About this WINE
Jacques Reynaud, who died in 1997, was one of the true characters in Châteauneuf. A notoriously shy and private man, he was known to avoid appointments by hiding in ditches that lined the rutted driveway leading to his château. However, he was recognised as one of the world's greatest winemakers and the legacy of Château Rayas is now continued by his son François.
So many practices here seem to run contrary to other producers in Châteauneuf - the 13 hectares of vines are north facing and contain none of the fabled "galets roulés". Only Grenache is used and yields at around 15hl/h are ridiculously low. Almost uniquely the wines are matured in the now rarely seen 450 litre "double-piéce" oak casks. These are substantial and exotically rich wines that are quite literally unique.
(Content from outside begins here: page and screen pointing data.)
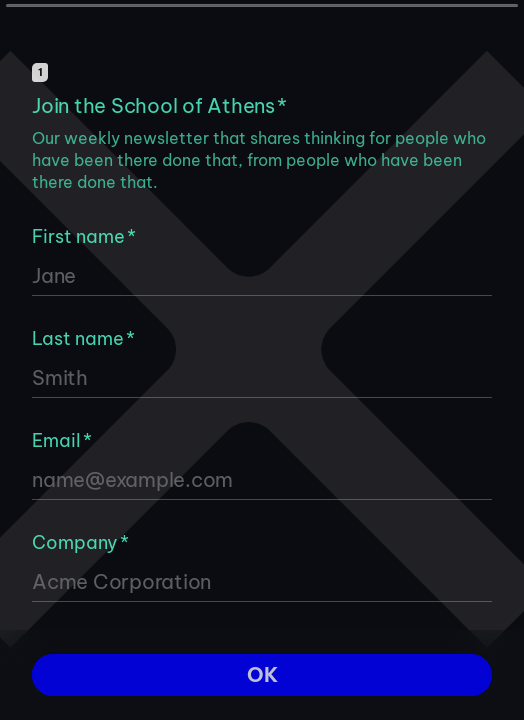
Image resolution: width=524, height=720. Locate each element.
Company (80, 542)
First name (84, 236)
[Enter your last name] (262, 378)
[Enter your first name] (262, 276)
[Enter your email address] (262, 480)
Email (62, 440)
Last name (83, 338)
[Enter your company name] (262, 582)
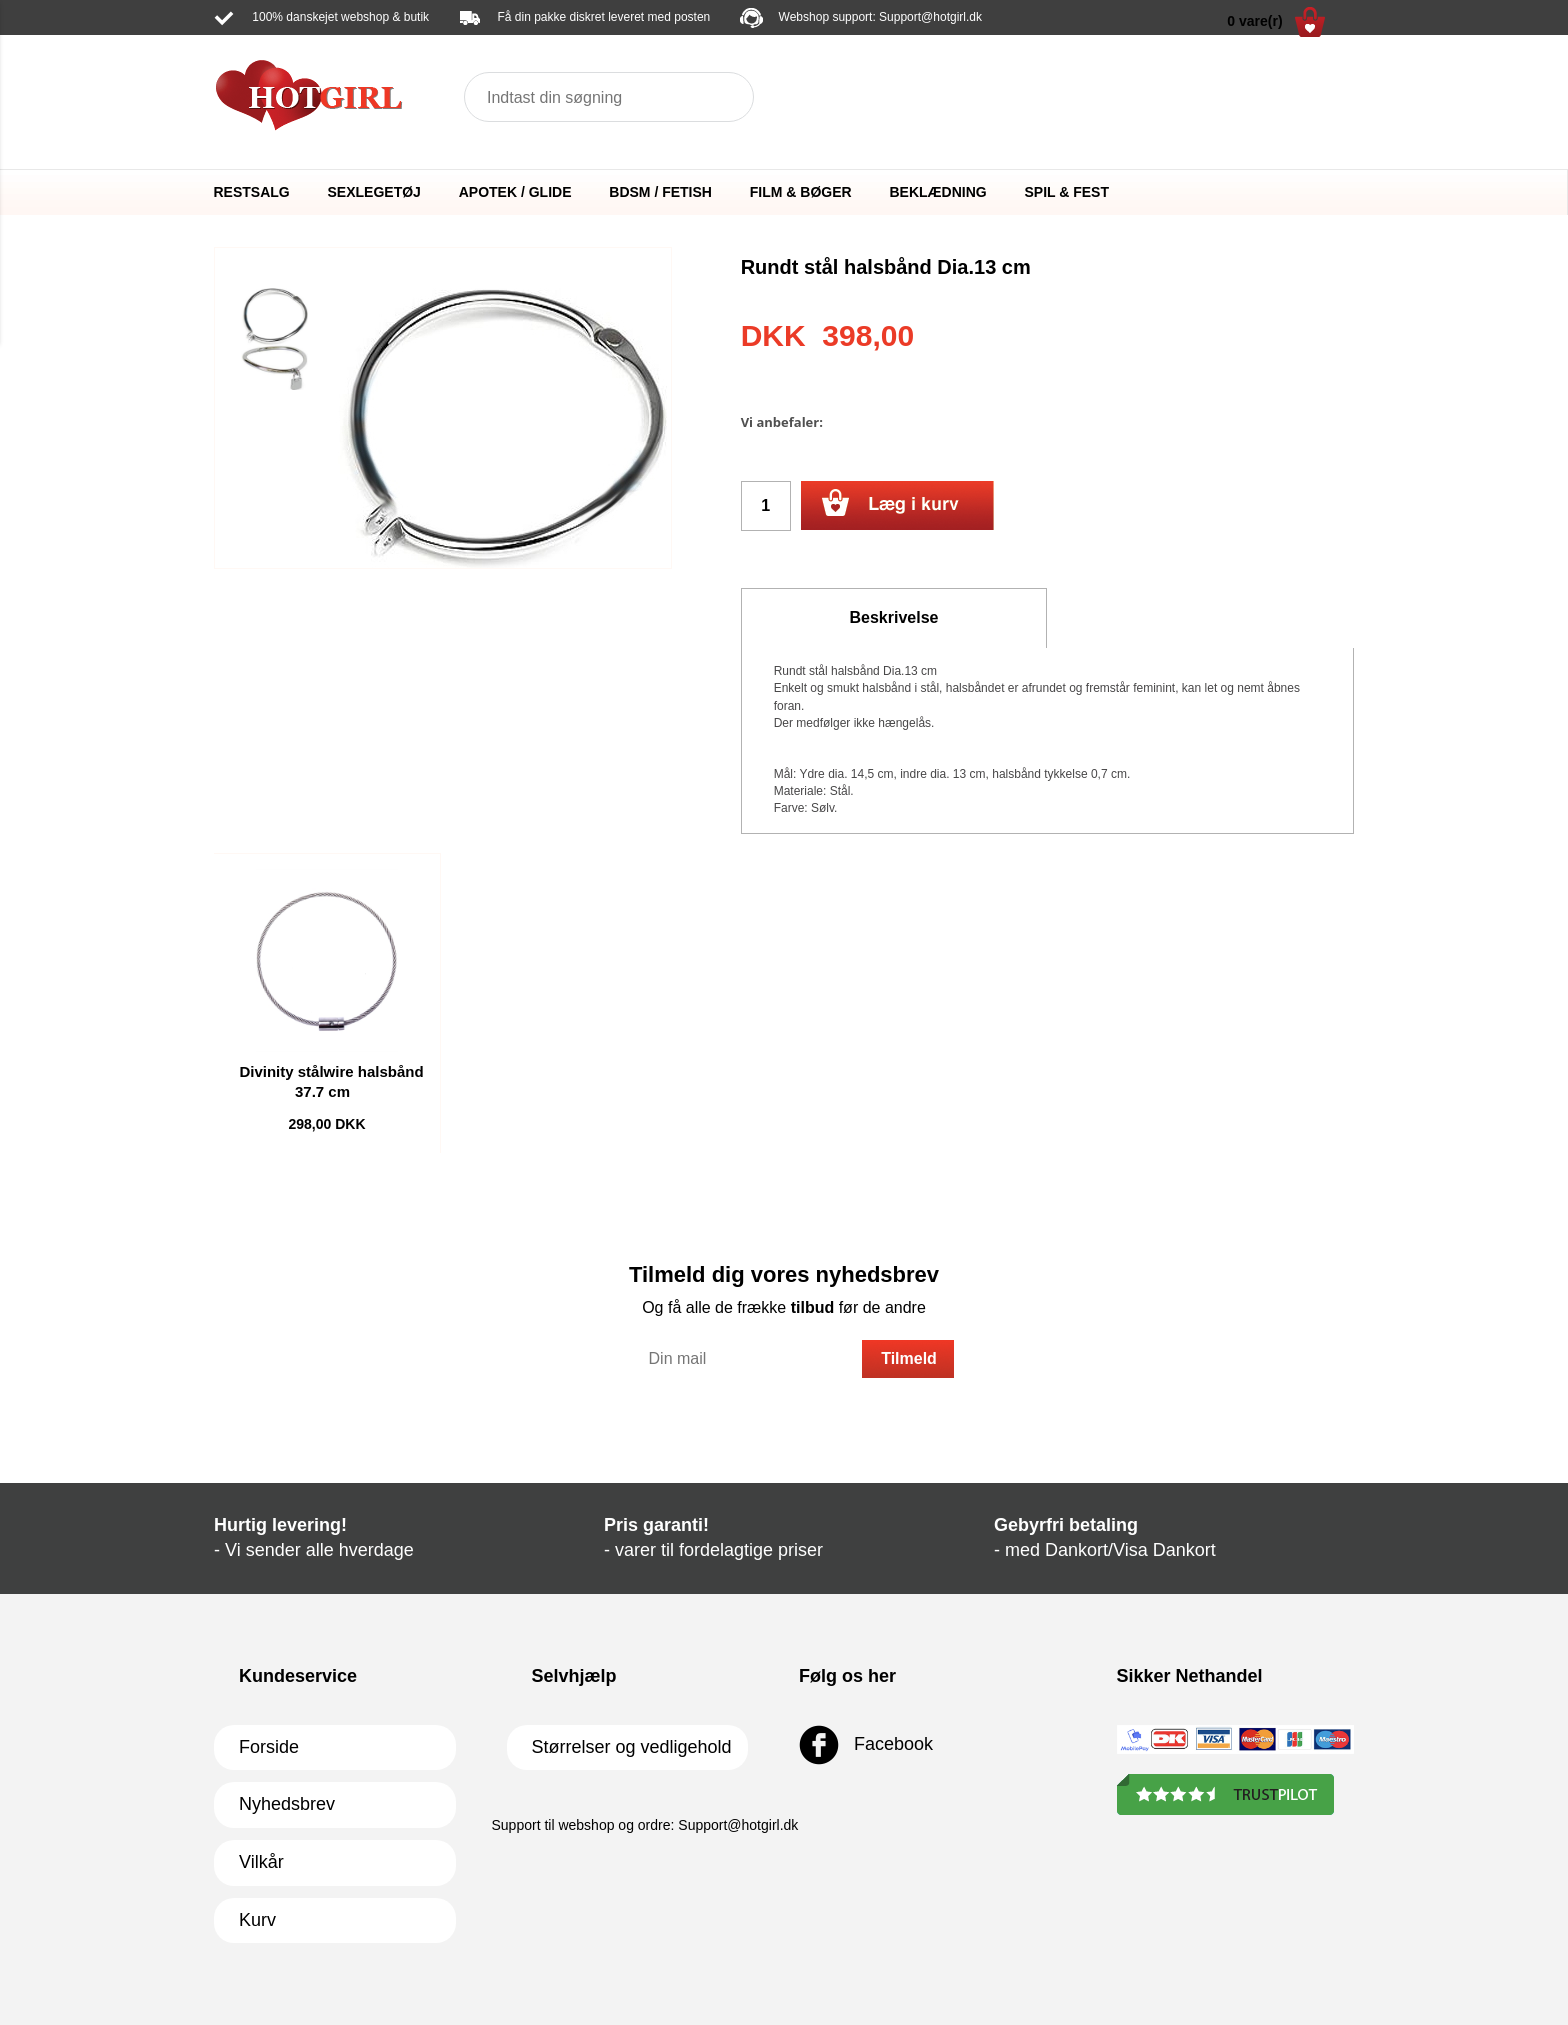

The most celebrated village of the Southern Rhône, Châteauneuf-du-Pape is the birthplace of the now indispensable French Appellation d’Origine Contrôlée system – imperfect though it may be. Compared to the Northern Rhône, the vineyards here are relatively flat and often feature the iconic galet pebbles – the precise benefits of which are a source of much debate. Minimum alcohol levels required by the AOC are the highest in France, but at 12.5% it is well below the natural generosity of Grenache, which only achieves its full aromatic potential when it is fully ripe and laden with the resultant high sugars. Syrah and Mourvèdre contribute the other defining elements in the blend, adding pepper, savoury spice and structure to the decadent Grenache. There are a further 10 permitted red grape varieties which can be used to adjust the “seasoning”. Of the five white varieties permitted, it is Grenache Noir’s sibling – predictably perhaps – Grenache Blanc, which dominates, though Roussanne shows a great deal of promise when handled well, notably at Château de Beaucastel.